Please rewrite all of the items below with "Firefox" swapped for "Safari", keeping everything else the same.
═══ ENTRIES PROVIDED
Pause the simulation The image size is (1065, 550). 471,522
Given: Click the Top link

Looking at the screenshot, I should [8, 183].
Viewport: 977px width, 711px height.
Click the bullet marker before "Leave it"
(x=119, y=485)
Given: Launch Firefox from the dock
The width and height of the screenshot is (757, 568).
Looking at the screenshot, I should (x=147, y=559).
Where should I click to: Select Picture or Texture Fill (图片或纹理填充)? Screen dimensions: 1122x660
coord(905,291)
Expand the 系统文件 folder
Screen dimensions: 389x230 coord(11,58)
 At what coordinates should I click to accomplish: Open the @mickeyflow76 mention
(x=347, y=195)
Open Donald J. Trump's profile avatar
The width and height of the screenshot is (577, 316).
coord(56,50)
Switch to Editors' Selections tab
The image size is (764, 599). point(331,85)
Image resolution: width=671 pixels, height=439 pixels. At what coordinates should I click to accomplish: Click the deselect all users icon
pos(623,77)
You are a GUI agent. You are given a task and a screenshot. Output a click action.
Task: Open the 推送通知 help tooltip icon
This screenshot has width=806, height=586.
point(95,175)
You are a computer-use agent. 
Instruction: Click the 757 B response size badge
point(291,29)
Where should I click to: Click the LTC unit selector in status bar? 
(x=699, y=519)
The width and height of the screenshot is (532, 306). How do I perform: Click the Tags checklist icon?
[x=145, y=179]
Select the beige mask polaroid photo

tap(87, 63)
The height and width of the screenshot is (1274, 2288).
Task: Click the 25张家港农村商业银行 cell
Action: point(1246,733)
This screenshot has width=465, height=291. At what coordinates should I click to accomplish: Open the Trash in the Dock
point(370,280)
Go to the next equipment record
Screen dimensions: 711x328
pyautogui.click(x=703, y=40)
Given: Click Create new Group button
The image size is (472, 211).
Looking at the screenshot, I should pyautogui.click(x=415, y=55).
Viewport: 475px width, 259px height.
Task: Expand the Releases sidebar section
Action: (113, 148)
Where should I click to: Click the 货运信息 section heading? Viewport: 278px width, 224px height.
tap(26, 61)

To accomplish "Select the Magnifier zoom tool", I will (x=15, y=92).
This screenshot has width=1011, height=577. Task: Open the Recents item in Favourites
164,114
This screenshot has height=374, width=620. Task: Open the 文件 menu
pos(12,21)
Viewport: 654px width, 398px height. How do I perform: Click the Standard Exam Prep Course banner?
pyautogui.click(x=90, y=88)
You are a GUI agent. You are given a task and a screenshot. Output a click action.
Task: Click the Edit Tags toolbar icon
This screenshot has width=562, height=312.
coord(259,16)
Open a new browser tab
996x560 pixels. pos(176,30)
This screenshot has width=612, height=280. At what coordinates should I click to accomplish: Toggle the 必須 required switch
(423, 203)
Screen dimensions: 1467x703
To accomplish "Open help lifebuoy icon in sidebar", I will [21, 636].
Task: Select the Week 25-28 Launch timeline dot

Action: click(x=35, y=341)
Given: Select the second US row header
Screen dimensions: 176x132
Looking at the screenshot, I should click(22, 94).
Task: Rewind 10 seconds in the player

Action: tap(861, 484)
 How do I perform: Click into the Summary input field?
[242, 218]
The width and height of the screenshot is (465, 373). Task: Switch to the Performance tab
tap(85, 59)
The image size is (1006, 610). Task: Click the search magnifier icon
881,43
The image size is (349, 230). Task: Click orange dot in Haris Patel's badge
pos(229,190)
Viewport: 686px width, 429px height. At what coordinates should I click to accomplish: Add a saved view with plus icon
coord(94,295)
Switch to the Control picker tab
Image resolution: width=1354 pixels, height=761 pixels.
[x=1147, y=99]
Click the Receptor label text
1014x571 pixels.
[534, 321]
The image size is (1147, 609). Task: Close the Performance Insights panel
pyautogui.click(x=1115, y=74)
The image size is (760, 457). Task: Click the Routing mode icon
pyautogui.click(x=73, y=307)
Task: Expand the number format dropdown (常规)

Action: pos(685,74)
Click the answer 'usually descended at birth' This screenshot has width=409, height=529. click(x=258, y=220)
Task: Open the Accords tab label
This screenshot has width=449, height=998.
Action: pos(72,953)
══════
### COMPLETED EXERCISE
Pause the simulation The image size is (1065, 550). 471,522
Given: Click the Top link

Looking at the screenshot, I should [8, 183].
Viewport: 977px width, 711px height.
Click the bullet marker before "Leave it"
(x=119, y=485)
Given: Launch Safari from the dock
The width and height of the screenshot is (757, 568).
Looking at the screenshot, I should (x=147, y=559).
Where should I click to: Select Picture or Texture Fill (图片或纹理填充)? Screen dimensions: 1122x660
coord(905,291)
Expand the 系统文件 folder
Screen dimensions: 389x230 coord(11,58)
 At what coordinates should I click to accomplish: Open the @mickeyflow76 mention
(x=347, y=195)
Open Donald J. Trump's profile avatar
The width and height of the screenshot is (577, 316).
coord(56,50)
Switch to Editors' Selections tab
The image size is (764, 599). point(331,85)
Image resolution: width=671 pixels, height=439 pixels. At what coordinates should I click to accomplish: Click the deselect all users icon
pos(623,77)
You are a GUI agent. You are given a task and a screenshot. Output a click action.
Task: Open the 推送通知 help tooltip icon
This screenshot has width=806, height=586.
point(95,175)
You are a computer-use agent. 
Instruction: Click the 757 B response size badge
point(291,29)
Where should I click to: Click the LTC unit selector in status bar? 
(x=699, y=519)
The width and height of the screenshot is (532, 306). How do I perform: Click the Tags checklist icon?
[x=145, y=179]
Select the beige mask polaroid photo

tap(87, 63)
The height and width of the screenshot is (1274, 2288).
Task: Click the 25张家港农村商业银行 cell
Action: point(1246,733)
This screenshot has width=465, height=291. At what coordinates should I click to accomplish: Open the Trash in the Dock
point(370,280)
Go to the next equipment record
Screen dimensions: 711x328
pyautogui.click(x=703, y=40)
Given: Click Create new Group button
The image size is (472, 211).
Looking at the screenshot, I should pyautogui.click(x=415, y=55).
Viewport: 475px width, 259px height.
Task: Expand the Releases sidebar section
Action: (113, 148)
Where should I click to: Click the 货运信息 section heading? Viewport: 278px width, 224px height.
tap(26, 61)

To accomplish "Select the Magnifier zoom tool", I will (x=15, y=92).
This screenshot has width=1011, height=577. Task: Open the Recents item in Favourites
164,114
This screenshot has height=374, width=620. Task: Open the 文件 menu
pos(12,21)
Viewport: 654px width, 398px height. How do I perform: Click the Standard Exam Prep Course banner?
pyautogui.click(x=90, y=88)
You are a GUI agent. You are given a task and a screenshot. Output a click action.
Task: Click the Edit Tags toolbar icon
This screenshot has width=562, height=312.
coord(259,16)
Open a new browser tab
996x560 pixels. pos(176,30)
This screenshot has width=612, height=280. At what coordinates should I click to accomplish: Toggle the 必須 required switch
(423, 203)
Screen dimensions: 1467x703
To accomplish "Open help lifebuoy icon in sidebar", I will [21, 636].
Task: Select the Week 25-28 Launch timeline dot

Action: click(x=35, y=341)
Given: Select the second US row header
Screen dimensions: 176x132
Looking at the screenshot, I should click(22, 94).
Task: Rewind 10 seconds in the player

Action: tap(861, 484)
 How do I perform: Click into the Summary input field?
[242, 218]
The width and height of the screenshot is (465, 373). Task: Switch to the Performance tab
tap(85, 59)
The image size is (1006, 610). Task: Click the search magnifier icon
881,43
The image size is (349, 230). Task: Click orange dot in Haris Patel's badge
pos(229,190)
Viewport: 686px width, 429px height. At what coordinates should I click to accomplish: Add a saved view with plus icon
coord(94,295)
Switch to the Control picker tab
Image resolution: width=1354 pixels, height=761 pixels.
[x=1147, y=99]
Click the Receptor label text
1014x571 pixels.
[534, 321]
The image size is (1147, 609). Task: Close the Performance Insights panel
pyautogui.click(x=1115, y=74)
The image size is (760, 457). Task: Click the Routing mode icon
pyautogui.click(x=73, y=307)
Task: Expand the number format dropdown (常规)

Action: pos(685,74)
Click the answer 'usually descended at birth' This screenshot has width=409, height=529. click(x=258, y=220)
Task: Open the Accords tab label
This screenshot has width=449, height=998.
Action: pos(72,953)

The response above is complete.